Authors

Discussion

Next generation antimalarials must be active across different Plasmodium species and life cycle stages with prophylaxis, cure and transmission blocking potential. Our lab employed chemogenetics, adaptive evolution, whole-genome sequencing, and standard membrane feeding assays to validated PfCLK3 as a novel antimalarial target conserved across Plasmodium species. Inhibition of PfCLK3 blocks sporozoites invasion of hepatocytes, providing prophylaxis; kills all stages of asexual blood stage parasites, offering cure; and prevents gametocyte maturation and mosquito infection thereby blocking transmission.

PfCLK3 is closely related to human kinases PRPF4B and CLK2, both established as essential players for efficient RNA splicing in eukaryotes. We therefore hypothesise that the homology between PfCLK3 and these human kinases suggested that the parasiticidal activity of PfCLK3 inhibitors results from disruption of RNA processing. To investigate this, we performed whole-transcriptome RNA sequencing of trophozoite-stage parasite samples (30 hours post invasion, 30 hpi) from wild type (WT) and inhibitor-resistant mutant (G449P) lines treated for 1 hour with the selective PfCLK3 inhibitor TCMDC-135051.  

RNA-sequencing data revealed extensive RNA-splicing defects in WT whereas G449P mutant showed no detectable splicing deficiency. Selective PfCLK3 inhibition affected 2,039 splice-junctions across 1,125 genes that were mis-spliced in treated WT parasites compared to controls. Importantly, functional analysis of the mis-spliced transcripts indicated disruption of numerous essential parasite processes spanning multiple life cycle stages, including multiple aspects of RNA metabolism (mRNA transcription and splicing), invasion, and DNA replication. This effect has been validated as being specific to CLK3 inhibition across different stages of the parasite life cycle.

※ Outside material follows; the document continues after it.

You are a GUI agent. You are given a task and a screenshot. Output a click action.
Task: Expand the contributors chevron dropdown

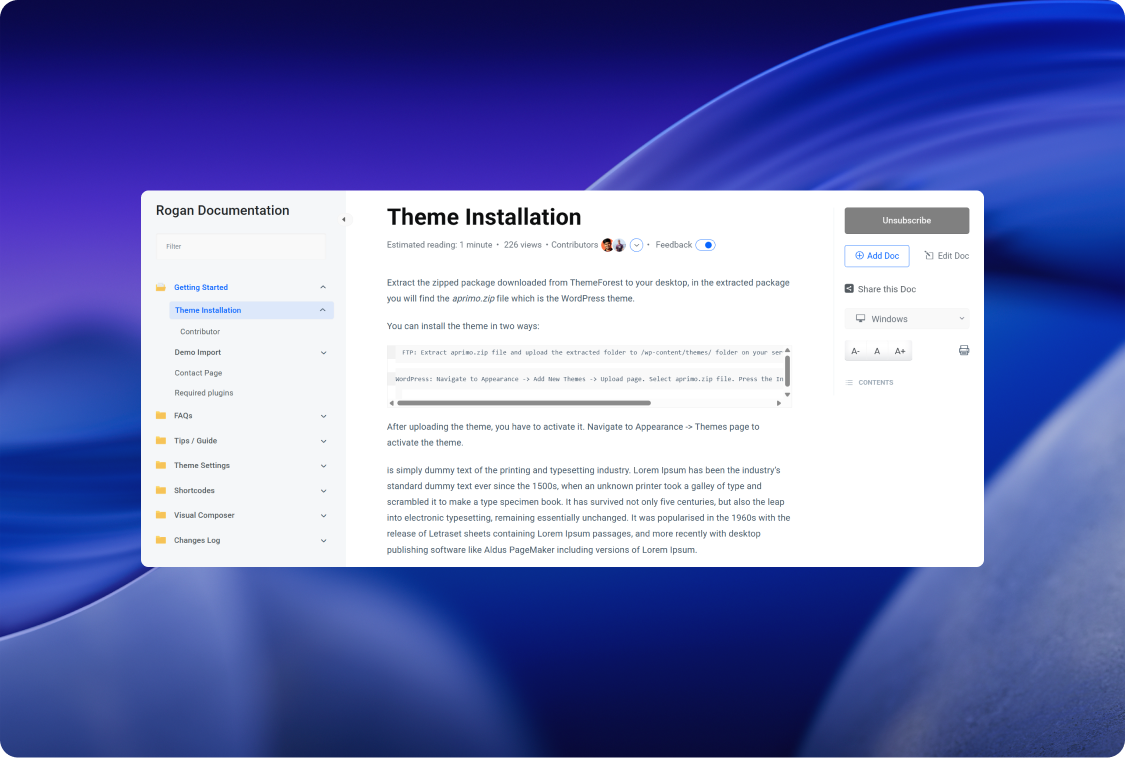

In summary, we established PfCLK3 as a key regulator of spliceosome activity and RNA splicing in P. falciparum parasites and confirmed the mechanism of action of TMCDC-135051. This system now provides a powerful platform to further investigate RNA splicing mechanism in Apicomplexa. Most importantly, our group is optimising selective PfCLK3 inhibitors as next-generation radical cure antimalarials with prophylaxis, curative and transmission blocking potential.